The moving, motivational and persuasive rhetoric of Winston Churchill’s wartime speeches remains profoundly powerful and is an extremely good way of demonstrating the effectiveness of language. During the darkest days of the war, in 1940, Churchill’s ‘we will never surrender’ caused the British people to perceive hope where really there was none. His syntax, both personal and generic, like that of the emotive language earlier discussed, relies heavily upon the pronoun ‘we’ as a connective with those he is addressing:

We shall not flag nor fail. We shall go on to the end. We shall fight in France and on the seas and oceans; we shall fight with growing confidence and growing strength in the air. We shall defend our island whatever the cost may be; we shall fight on beaches, landing grounds, in fields, in streets and on the hills. We shall never surrender […]

What is often forgotten is that this speech begins with a summation of the catastrophic progress of the war up to this point.
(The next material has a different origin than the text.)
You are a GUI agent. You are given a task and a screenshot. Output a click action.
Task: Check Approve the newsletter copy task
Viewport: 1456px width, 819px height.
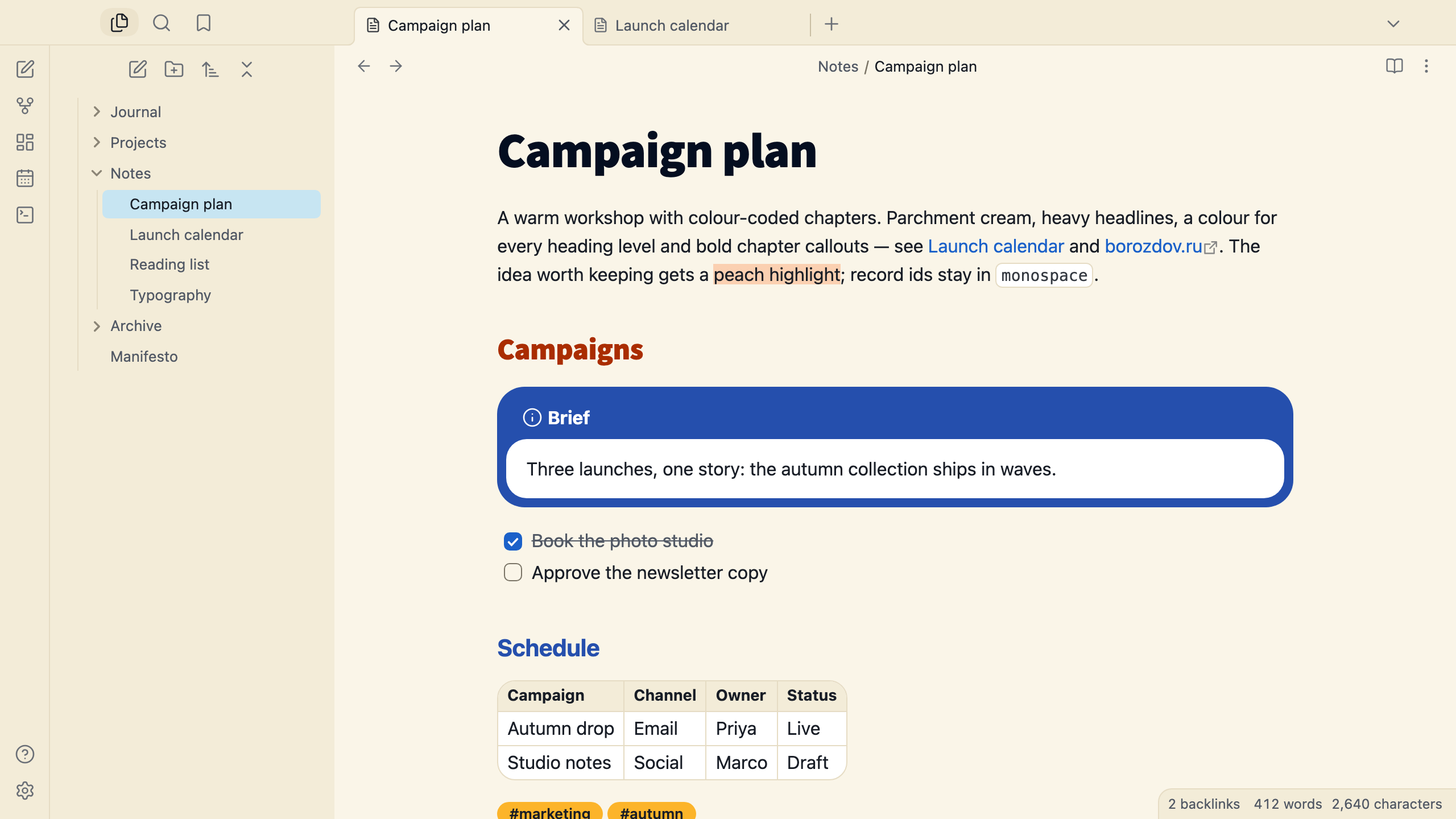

Churchill’s brilliance, here, is in saying nothing of factual substance but concentrating instead on the emphasis of the nation’s unity. The personal pronoun ‘we’, which is repeated at the beginning of each sentence and echoed in ‘our’, produces the desired effect of proclaiming the collective consciousness of resistance, whilst simultaneously stressing, inferentially and by inversion, the possible negative results of disunity. That is, only by the behaviour Churchill declares to be prevalent can the Nation hope to survive. As well as repetition and rhetoric, the persuasive technique here employs alliteration, in ‘flag nor fail’, the language of the poetically picturesque in ‘seas and oceans’ and references to home in ‘fields’, ‘streets’ and ‘hills’: in other words, encompassing the whole country in the semantic field. The variation in structure, especially sentence length, indicates a momentum which rises and falls musically, beginning with short declarative statements, expanding with the introduction of both compound and complex sentences, until a crescendo is reached with ‘never surrender’. The speech does not end here (it ends with a broad hint to the ‘New World’ to join the war and ‘rescue […] the old’) but this is its rhetorical peak, emphasised, if such is necessary, by the fact that some fifty years later it is still remembered and quoted, even in that most necessarily persuasive of media, advertising. (However, it is necessary to remember that such persuasive language and technique was equally powerful in motivating Hitler’s Nazi Party, and indeed the German people, to go to war in the first place, albeit with an offensive rather than defensive motive.)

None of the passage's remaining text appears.